If only because the forum owners have made different sections for us to use. If everyone posts every question they have in the 'general' section, why not just do away w/ all the rest? It's not a 'big' deal, but the forum is pretty damn simple to use correctly so why not?


----------



## GlobalGuy

Whatever fits, looks good, performs well, and usually is on sale. (Best bargains are on discontinued lines.)

Some examples of my stuff from memory:

PI--jerseys, various shorts
Cuore--current bibs and some jerseys 
Louis Garneau--jerseys and socks

PI is nice for bigger, (bigger--not fat), guys like myself as they offer more friendly size wise choices. A lot of European companies don't make large enough jerseys for me. They are too small across the shoulders and chest. 

Of all clothing lines IMO bibs are the most important item by far. Once you get a good set of bibs you've got half the "game" licked.


----------



## arai_speed

Bottoms:

I like Castelli for bibs but not their durability. Sub-par in my opinion.

ZeroRH compares well to Castelli bibs and have better durability.

DeMarchi has great fit/feel but their padding is on the thin side.

Tops:

Big fan of TwinSix stuff - both fit, durability and design work well for me.


----------



## Cinelli 82220

Rapha has quite a variation in quality of fit and finish between replica and pro team level. Price was high but tolerable when it was made in Italy by MOA but now it's all made in China yet costs more. Go figure.


Rapha and Castelli are both sized much too skinny for me, a bulky mma/gym rat. Even my one size fits all Rapha podium cap from Sky is too small. 
Might try Adidas next.

It is surprising nobody caters to the market for premium cycling clothing for muscular people.


----------



## BigPoser

Huge fan of LG bibs. Bought a pair of Performance Ultra bibs the other day and was very impressed on the 32 mile ride. Can't beat the price of $50 either! As for jerseys, I'll try just about anything that looks good and fits well. Bellwether is one of my favorites though.


----------



## bmach

For me it is whatever I like the looks of and are affordable and comfortable.


----------



## Roland44

vetboy said:


> Addicted to Rapha


+1 for Rapha!


----------



## tvad

Roland44 said:


> +1 for Rapha!


I own one pair of Rapha Lightweight bibs. They're good, but the chamois is not as good as the Assos bibs I own.

What are you're preferred Rapha bib shorts? Are they suitable for hot weather?


----------



## jeepsouth

Hincapie. I bought 2 complete Hincapie kits at the big sale they put on the day before the Hincapie Gran Fondo (at the packet pick-up) almost 2 years ago here at their headquarters in Greenville, SC. The chamois has held up well and the jersey colors are still vibrant.

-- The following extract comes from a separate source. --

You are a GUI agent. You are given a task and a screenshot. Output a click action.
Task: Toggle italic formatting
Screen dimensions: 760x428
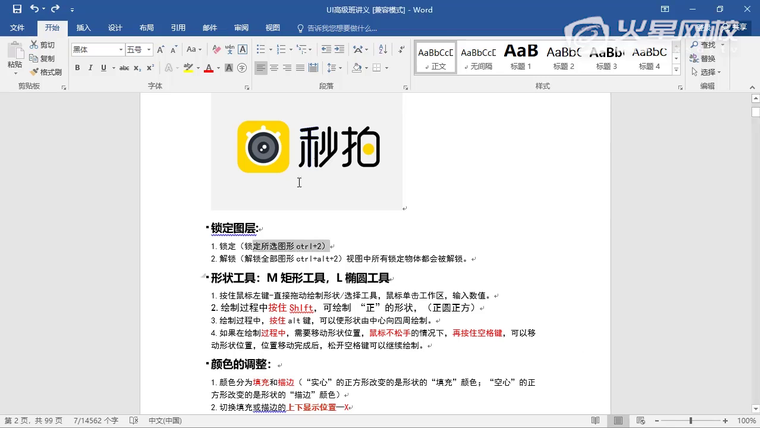(x=91, y=68)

No problems with zippers, tears or runs. I have found the Hincapie stuff to be very comfortable (I also have bibs by Cannondale, Pearl Izumi, Garneau...Hincapie is as good or better than any of that stuff.....IMO). 
I bought some more Hincapie stuff before last year's Gran Fondo (long bibs, jacket, vest and a kit, plus assorted socks, gloves, etc.) and will buy more this October. Those sale prices are pretty awesome, if you look for last year's goods. Usually around 75% off at those sales. I'd recommend Hincapie wear to anyone.
Yeah, I know I look like a riding Hincapie ad, but so do a lot of other riders here in Greenville due to the pricing at those sales. Plenty of people who don't even ride in the Fondo come to packet pick-up day just for the sale.


----------



## tka

Bibs: Bellwether or Craft. In cold-to-mid-range temps the Bellwether CS Elite bibs are my go-to bibs, warm-to-hot weather it is the Craft. I know it is sacrilege, but the absolute worst bibs I had were my Assos. I've never had bibs that chaffed and pinched in so many areas. They were just plain uncomfortable.

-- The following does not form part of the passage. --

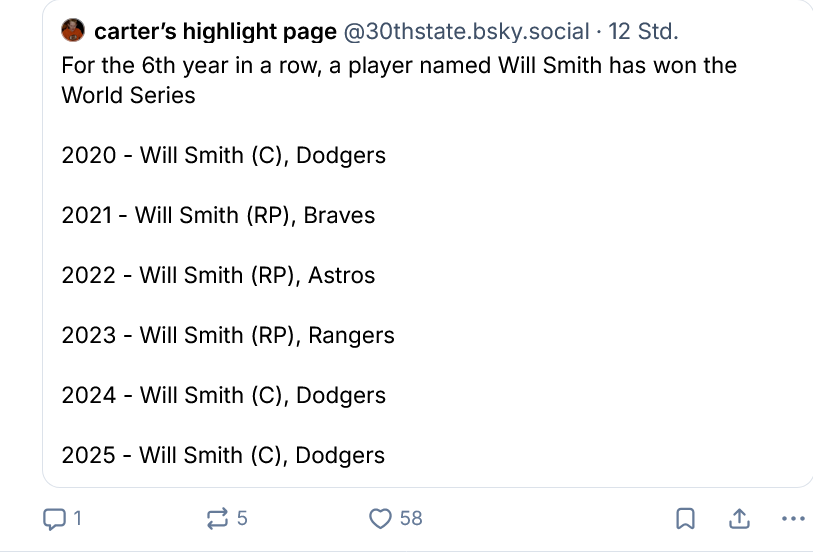Click the 2024 Will Smith Dodgers line
Screen dimensions: 813x559
click(223, 395)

Jersey: Primal Wear if I want something colorful or Giordana for long rides. I have a couple of full-zip Blackbottoms jerseys that are favorites as well.


----------



## spdntrxi

tvad said:


> I own one pair of Rapha Lightweight bibs. They're good, but the chamois is not as good as the Assos bibs I own.
> 
> What are you're preferred Rapha bib shorts? Are they suitable for hot weather?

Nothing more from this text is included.